Reste un levier à mentionner et actionner, pour mettre fin à la pénurie du personnel : revaloriser l'apprentissage. « Il faudrait que tout le monde, au collège et au lycée, prenne conscience que l'apprentissage fait partie du panel de formations disponibles pour tous les jeunes, se désole Jean-François Tostivint. Y compris les parents, qui disent “passe ton bac d'abord” et envoient les jeunes faire des choses qui ne leur plaisent pas. » Régis Marcon, qui fait également partie de ceux qui pensent que « même un jeune avec un 15/20 peut être orienté vers l'apprentissage » , a fait plusieurs suggestions dans ce sens dans son rapport. Il insiste notamment sur le fait que la voie professionnelle devrait être présentée comme une voie d'excellence dès le début de la scolarité et sur la mise en place de parcours ayant une double finalité. « Il faut que le jeune puisse se chercher, qu'il rentre d'abord dans une famille de métiers, qu'il puisse tâtonner pendant un an, explique le chef Marcon. Et qu'il ait ensuite la possibilité soit d'entrer dans un système d'apprentissage, soit de continuer vers des études plus poussées. » Ce qui permettrait de ne pas donner à des jeunes l'impression qu'ils doivent faire à 14 ans un choix inéluctable entre vie active et poursuite des études. Pour une réponse plus immédiate au problème de recrutement, Régis Marcon ajoute qu' « un travail de formation continue pourrait être mis en place pour accueillir tout en formant les immigrés qui sont en recherche d'emploi. »

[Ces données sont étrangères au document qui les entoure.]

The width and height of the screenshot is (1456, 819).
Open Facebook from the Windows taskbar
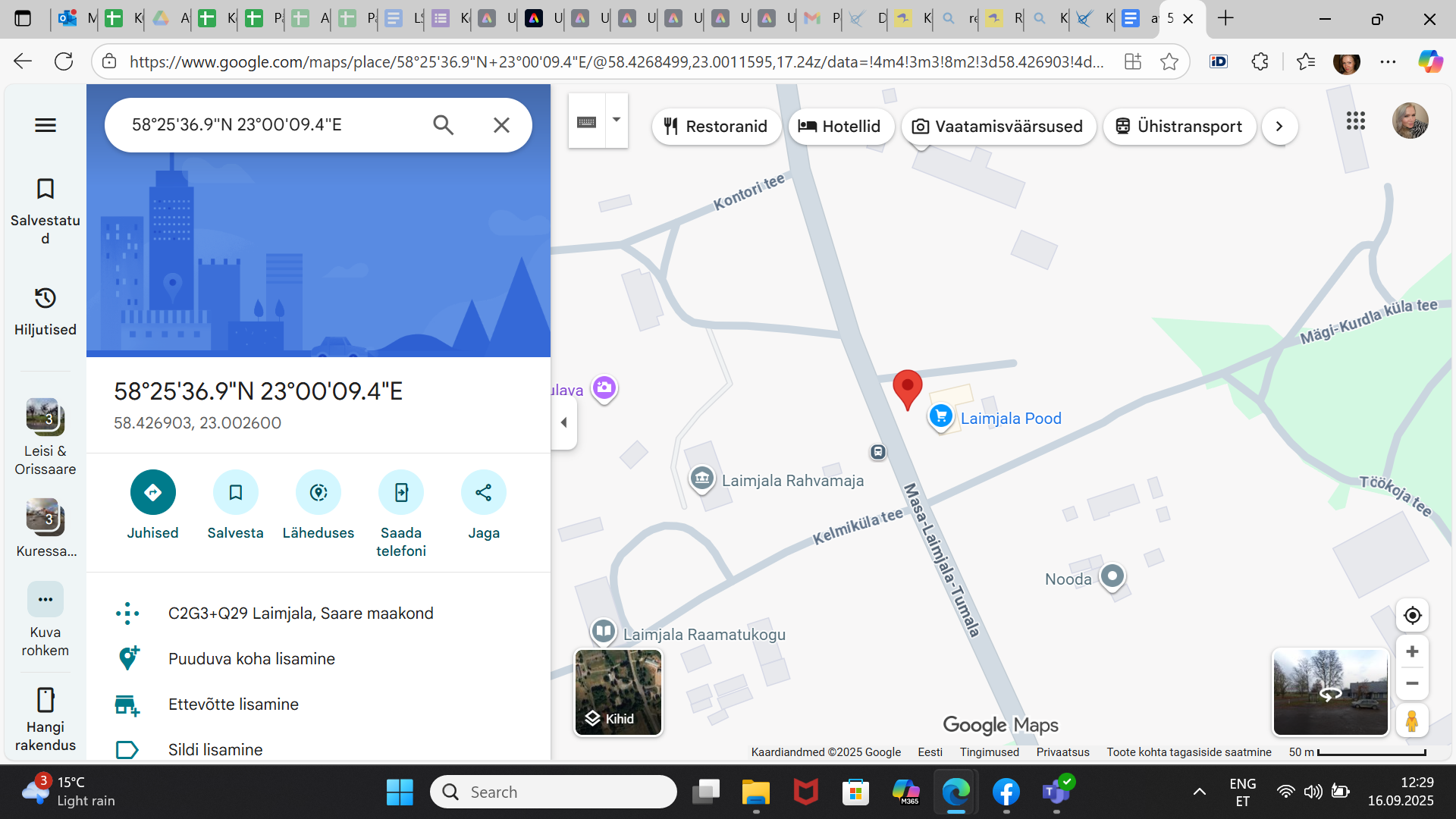(1006, 792)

Régis Macron, corédacteur d'un rapport sur la voie professionnelle scolaire pour le ministère de l'éducation nationale

Régis Macron, corédacteur d'un rapport sur la voie professionnelle scolaire pour le ministère de l'éducation nationale

Nouvelle loi : ce qui change pour les employeurs

La loi Avenir professionnel du 5 septembre 2018 instaure une réforme de la formation par apprentissage. Ainsi, l'âge maximum d'un apprenti passe de 26 ans à 29 ans révolus, tandis que la durée minimale du contrat est abaissée à six mois. Cette durée peut également être plus courte que celle du cycle de formation, si les compétences initiales de l'apprenti ou celles qu'il a pu acquérir lors d'une mobilité à l'étranger, d'un service civique, etc., le justifient. Autre nouveauté : le contrat peut débuter à n'importe quel moment de l'année. En outre, les diverses primes versées aux employeurs sont supprimées et remplacées par une prime unique, qui s'applique aux contrats conclus après le 1er janvier 2019 dans les entreprises de moins de 250 salariés. Cette prime est plafonnée à 4 125 € lors de la première année du contrat, à 2 000 € pour la deuxième et 1 200 € pour la troisième et l'éventuelle quatrième. Pour bénéficier de cette aide, l'employeur devra faire enregistrer le contrat auprès de la chambre consulaire compétente. Mais à partir de 2020, il suffira de déposer le contrat auprès de l'opérateur de compétences concerné. La conclusion d'un contrat d'apprentissage est donc simplifiée, de même que sa rupture… pour l'apprenti. Celui-ci peut en effet rompre le contrat n'importe quand, après respect d'un préavis et sollicitation d'un médiateur de la chambre des métiers et de l'artisanat. L'employeur, lui, ne peut décider unilatéralement d'une rupture que durant les quarante-cinq premiers jours de formation en entreprise. Les seules exceptions sont les inaptitudes médicales et les fautes graves de l'apprenti. À noter : l'exclusion de l'apprenti de son CFA est une cause réelle et sérieuse de licenciement.